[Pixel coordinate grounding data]
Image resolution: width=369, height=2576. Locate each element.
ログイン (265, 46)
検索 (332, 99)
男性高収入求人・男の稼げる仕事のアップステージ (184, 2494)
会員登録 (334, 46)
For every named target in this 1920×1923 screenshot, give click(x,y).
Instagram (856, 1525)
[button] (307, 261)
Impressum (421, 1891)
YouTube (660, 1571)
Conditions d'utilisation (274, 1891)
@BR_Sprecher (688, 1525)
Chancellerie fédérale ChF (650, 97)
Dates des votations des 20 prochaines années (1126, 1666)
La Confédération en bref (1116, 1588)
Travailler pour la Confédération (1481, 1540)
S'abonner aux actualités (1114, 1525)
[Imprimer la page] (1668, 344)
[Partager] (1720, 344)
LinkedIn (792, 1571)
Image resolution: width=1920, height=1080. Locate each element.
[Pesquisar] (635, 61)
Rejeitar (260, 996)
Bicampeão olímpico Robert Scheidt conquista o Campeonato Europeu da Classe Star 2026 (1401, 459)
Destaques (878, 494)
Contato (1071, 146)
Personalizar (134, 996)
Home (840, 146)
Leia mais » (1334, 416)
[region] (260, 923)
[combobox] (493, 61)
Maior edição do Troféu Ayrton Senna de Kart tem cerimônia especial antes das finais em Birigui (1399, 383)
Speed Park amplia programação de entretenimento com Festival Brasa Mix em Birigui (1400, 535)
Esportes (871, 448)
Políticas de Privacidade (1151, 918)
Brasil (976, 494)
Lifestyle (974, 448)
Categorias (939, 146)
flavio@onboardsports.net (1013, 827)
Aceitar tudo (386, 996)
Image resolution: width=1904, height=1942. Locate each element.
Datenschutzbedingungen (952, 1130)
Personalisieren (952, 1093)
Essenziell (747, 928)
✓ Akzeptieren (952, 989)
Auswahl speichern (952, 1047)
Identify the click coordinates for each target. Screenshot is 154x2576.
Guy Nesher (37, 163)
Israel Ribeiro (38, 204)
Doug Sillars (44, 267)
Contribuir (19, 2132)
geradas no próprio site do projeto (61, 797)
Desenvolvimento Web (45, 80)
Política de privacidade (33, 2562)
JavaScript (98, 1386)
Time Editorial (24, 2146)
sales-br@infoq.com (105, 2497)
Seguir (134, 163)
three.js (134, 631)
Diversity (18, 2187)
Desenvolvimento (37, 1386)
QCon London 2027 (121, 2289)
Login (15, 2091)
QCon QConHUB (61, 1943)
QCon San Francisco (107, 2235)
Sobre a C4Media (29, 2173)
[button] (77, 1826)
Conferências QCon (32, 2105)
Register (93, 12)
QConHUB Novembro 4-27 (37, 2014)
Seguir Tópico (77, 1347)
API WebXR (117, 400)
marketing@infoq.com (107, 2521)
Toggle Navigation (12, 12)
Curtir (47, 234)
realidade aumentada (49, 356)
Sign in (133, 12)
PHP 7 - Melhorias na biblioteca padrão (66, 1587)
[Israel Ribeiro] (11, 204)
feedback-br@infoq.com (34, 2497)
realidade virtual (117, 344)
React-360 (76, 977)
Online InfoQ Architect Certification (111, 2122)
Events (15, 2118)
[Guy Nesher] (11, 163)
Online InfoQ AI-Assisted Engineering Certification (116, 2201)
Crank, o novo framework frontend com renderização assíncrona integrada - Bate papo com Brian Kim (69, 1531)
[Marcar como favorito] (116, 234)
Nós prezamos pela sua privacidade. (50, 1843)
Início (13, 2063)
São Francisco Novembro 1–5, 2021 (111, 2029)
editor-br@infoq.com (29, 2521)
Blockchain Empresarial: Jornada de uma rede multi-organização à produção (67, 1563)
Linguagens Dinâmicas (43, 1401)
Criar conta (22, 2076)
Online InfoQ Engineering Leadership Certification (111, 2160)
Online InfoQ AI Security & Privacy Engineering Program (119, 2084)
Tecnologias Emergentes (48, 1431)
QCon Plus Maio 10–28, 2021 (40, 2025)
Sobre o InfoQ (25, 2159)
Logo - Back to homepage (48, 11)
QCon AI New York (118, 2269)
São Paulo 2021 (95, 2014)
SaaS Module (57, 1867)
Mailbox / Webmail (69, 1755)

* Prompt *
Start to finish, copy the records above with no differences.

* Completed task *
Image resolution: width=369, height=2576. Locate each element.
ログイン (265, 46)
検索 (332, 99)
男性高収入求人・男の稼げる仕事のアップステージ (184, 2494)
会員登録 (334, 46)
For every named target in this 1920×1923 screenshot, give click(x,y).
Instagram (856, 1525)
[button] (307, 261)
Impressum (421, 1891)
YouTube (660, 1571)
Conditions d'utilisation (274, 1891)
@BR_Sprecher (688, 1525)
Chancellerie fédérale ChF (650, 97)
Dates des votations des 20 prochaines années (1126, 1666)
La Confédération en bref (1116, 1588)
Travailler pour la Confédération (1481, 1540)
S'abonner aux actualités (1114, 1525)
[Imprimer la page] (1668, 344)
[Partager] (1720, 344)
LinkedIn (792, 1571)
Image resolution: width=1920, height=1080. Locate each element.
[Pesquisar] (635, 61)
Rejeitar (260, 996)
Bicampeão olímpico Robert Scheidt conquista o Campeonato Europeu da Classe Star 2026 (1401, 459)
Destaques (878, 494)
Contato (1071, 146)
Personalizar (134, 996)
Home (840, 146)
Leia mais » (1334, 416)
[region] (260, 923)
[combobox] (493, 61)
Maior edição do Troféu Ayrton Senna de Kart tem cerimônia especial antes das finais em Birigui (1399, 383)
Speed Park amplia programação de entretenimento com Festival Brasa Mix em Birigui (1400, 535)
Esportes (871, 448)
Políticas de Privacidade (1151, 918)
Brasil (976, 494)
Lifestyle (974, 448)
Categorias (939, 146)
flavio@onboardsports.net (1013, 827)
Aceitar tudo (386, 996)
Image resolution: width=1904, height=1942. Locate each element.
Datenschutzbedingungen (952, 1130)
Personalisieren (952, 1093)
Essenziell (747, 928)
✓ Akzeptieren (952, 989)
Auswahl speichern (952, 1047)
Identify the click coordinates for each target. Screenshot is 154x2576.
Guy Nesher (37, 163)
Israel Ribeiro (38, 204)
Doug Sillars (44, 267)
Contribuir (19, 2132)
geradas no próprio site do projeto (61, 797)
Desenvolvimento Web (45, 80)
Política de privacidade (33, 2562)
JavaScript (98, 1386)
Time Editorial (24, 2146)
sales-br@infoq.com (105, 2497)
Seguir (134, 163)
three.js (134, 631)
Diversity (18, 2187)
Desenvolvimento (37, 1386)
QCon London 2027 (121, 2289)
Login (15, 2091)
QCon QConHUB (61, 1943)
QCon San Francisco (107, 2235)
Sobre a C4Media (29, 2173)
[button] (77, 1826)
Conferências QCon (32, 2105)
Register (93, 12)
QConHUB Novembro 4-27 (37, 2014)
Seguir Tópico (77, 1347)
API WebXR (117, 400)
marketing@infoq.com (107, 2521)
Toggle Navigation (12, 12)
Curtir (47, 234)
realidade aumentada (49, 356)
Sign in (133, 12)
PHP 7 - Melhorias na biblioteca padrão (66, 1587)
[Israel Ribeiro] (11, 204)
feedback-br@infoq.com (34, 2497)
realidade virtual (117, 344)
React-360 (76, 977)
Online InfoQ Architect Certification (111, 2122)
Events (15, 2118)
[Guy Nesher] (11, 163)
Online InfoQ AI-Assisted Engineering Certification (116, 2201)
Crank, o novo framework frontend com renderização assíncrona integrada - Bate papo com Brian Kim (69, 1531)
[Marcar como favorito] (116, 234)
Nós prezamos pela sua privacidade. (50, 1843)
Início (13, 2063)
São Francisco Novembro 1–5, 2021 (111, 2029)
editor-br@infoq.com (29, 2521)
Blockchain Empresarial: Jornada de uma rede multi-organização à produção (67, 1563)
Linguagens Dinâmicas (43, 1401)
Criar conta (22, 2076)
Online InfoQ Engineering Leadership Certification (111, 2160)
Online InfoQ AI Security & Privacy Engineering Program (119, 2084)
Tecnologias Emergentes (48, 1431)
QCon Plus Maio 10–28, 2021 (40, 2025)
Sobre o InfoQ (25, 2159)
Logo - Back to homepage (48, 11)
QCon AI New York (118, 2269)
São Paulo 2021 (95, 2014)
SaaS Module (57, 1867)
Mailbox / Webmail (69, 1755)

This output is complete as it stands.